== DATASET RECORDS

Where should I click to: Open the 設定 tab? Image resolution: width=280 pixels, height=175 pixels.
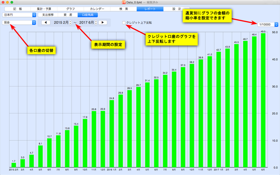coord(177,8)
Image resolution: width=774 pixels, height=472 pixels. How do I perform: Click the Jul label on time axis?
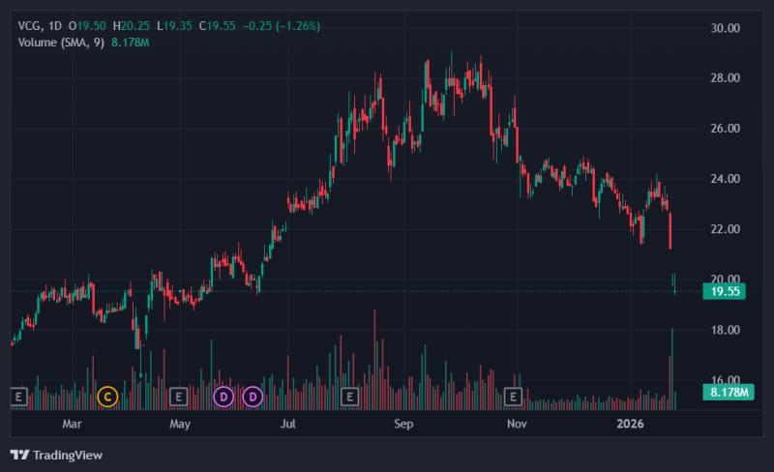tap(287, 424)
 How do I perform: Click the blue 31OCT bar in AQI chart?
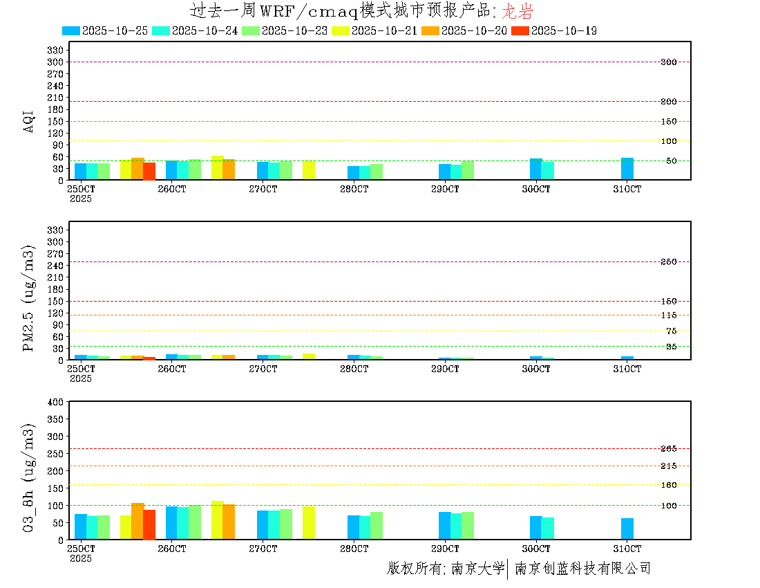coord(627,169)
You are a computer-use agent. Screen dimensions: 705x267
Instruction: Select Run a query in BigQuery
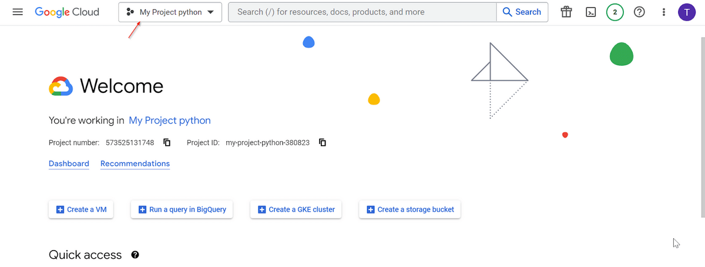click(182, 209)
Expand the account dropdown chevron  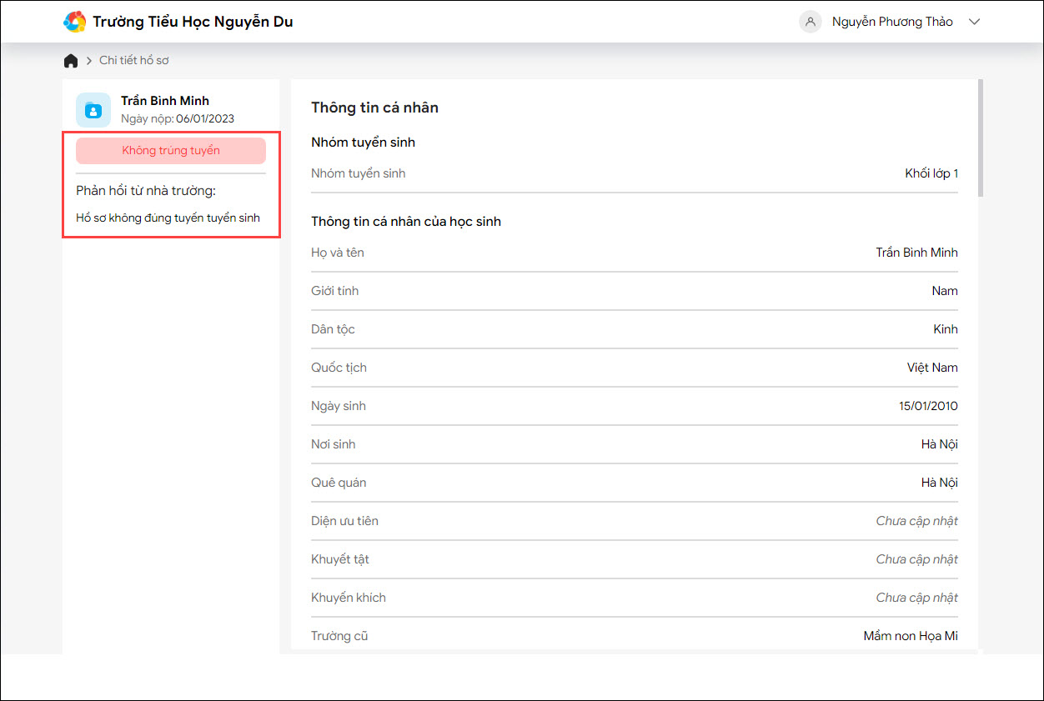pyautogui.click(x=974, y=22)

====

In the listing above, find the line containing "Image resolution: width=774". Output it and every line after it up to and including the line containing "You are a computer-use", exactly, but skip the pictures.

- SOLUTION FOR THIS TASK
Image resolution: width=774 pixels, height=472 pixels. How do I perform: Click the Jul label on time axis?
tap(287, 424)
 How do I perform: Click the blue 31OCT bar in AQI chart?
coord(627,169)
You are a computer-use agent. Screen dimensions: 705x267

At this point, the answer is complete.